* TEXT PASSAGE
■ ■ ■ ■ ■
Dr Tariq Rahman

Changing Lifestyles: Dress and Languages Codes

            Dress, bearing, behavour and language are symbolic codes. They convey meaning all right, but that is not necessarily, or only, straightforward meaning. They also send messages about your socio-economic class, your ethnic identity, your occupational identity and where you belong in the power-hierarchy of  a society. Being messages, they evoke responses from others. These response are both intellectual and emotional. That is, people will negotiate  your  meaning through many clues of which words, tone, body language and dress code are the most important clue. Thus they will also discern what you imply when you mean the opposite of what you say. Moreover, they will react with emotions to your messages---love, hatred, contempt and so on.

            One way to analyze both the sartorial language (what dress means) and human language (what words, tones, silences etc mean) is to relate them to power in a society. Since they are related to power both dress and language are generally meant to create, perpetuate and rationalize inequality in society. Let us look at this proposition with respect to Pakistan and the Muslims of North India whose culture still dominates urban Pakistan.

            First, one models one’s dress and language on those of the powerful classes as much as possible. If one sees medieval paintings one finds people in cloaks and other Mughal clothes. These, however, are generally upper class people or those who aspire to come into the upper classes. The peasants, whose dress is rarely mentioned, used to wear a loincloth. They simply could not afford the flowing roles and cloaks. When power came to rest with the British, the dress code changed slowly. Indians who went into government service put on the English dress and learned the English language. The Hindus elite, which had earlier learnt Persian and put on Mughlai clothes, now discarded both in favour of English and suits. Clothes, however, were not discarded in all spheres of life. Nehru’s family, for instance, were the sherwanis (frock coat) in common with the Muslim elite. However, the sphere of the sherwani was different from that of the suit. The former was used to symbolize both gentlemanly (ashraf) status and indigenous identity. The latter was used to communicate modernity, employment in the modern sector, power in the modern structure created by the British etc. The language too was functionally divided. While intimacy was indicated by speaking in one’s mother tongue, power, urbanity, education and elitism was indicated by using English.
■ ■ ■ ■ ■
* RAW DATA
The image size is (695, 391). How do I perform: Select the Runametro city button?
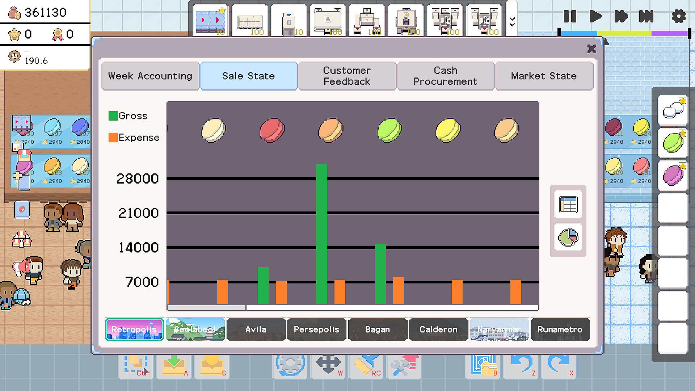(560, 329)
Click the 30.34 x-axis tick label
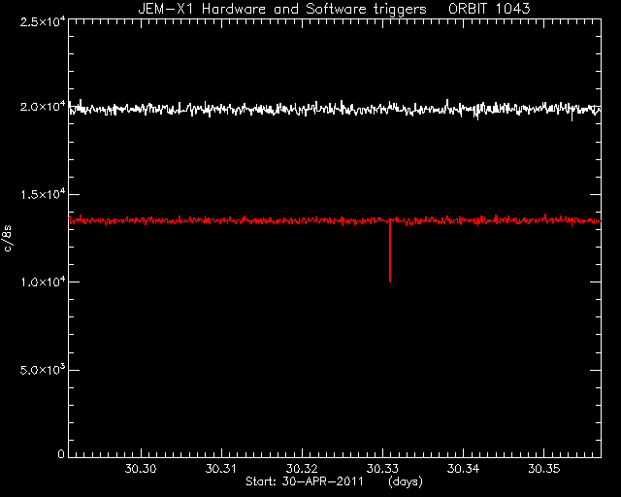This screenshot has height=497, width=621. [x=463, y=469]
■ ■ ■ ■ ■
* WORK TO COMPLETE
1/ Answer these from the essay on dress and language codes:
(a) What two kinds of response do the messages of dress and language evoke from others?
(b) What did the peasants use to wear?
(c) What did the sherwani symbolize?
2/ Carry the essay on dress and language codes forward from its last sentence.
The data is separate material, apart from the essay on dress and language codes.

* EXPECTED ANSWERS
1/
(a) Intellectual and emotional responses.
(b) A loincloth.
(c) Both gentlemanly (ashraf) status and indigenous identity.

2/
            Both clothes and language served as markers of socio-economic class, urban-rural identity and gender. Poor people could not afford either sherwanis or suits. They kept wearing local clothes. In Pakistan this has come to be shlwar-kamiz (a suit of baggy Turkish trousers and long, loose shirt) in the urban areas. However, even now Punjabi villagers wear a version of the loincloth as do villagers in India. Indeed, this is one difference between urban and rural people. The other one is that the rural elite, proud as it is of its landed power and indigenous roots, wears the local dress along with a headwear. The headwear (pag) symbolizes power. It is not the dress of the peasants except on the rare occasion of a marriage or some such ceremonial occasion. Corresponding to this, the common man speaks the mother-tongue---Punjabi, Sindhi, Pashto, Siraiki, Urdu etc---while the urban working class, except in small towns, has learnt a bit of Urdu. Urdu is the language of the powerful Mughlai culture while dominates Pakistani cities.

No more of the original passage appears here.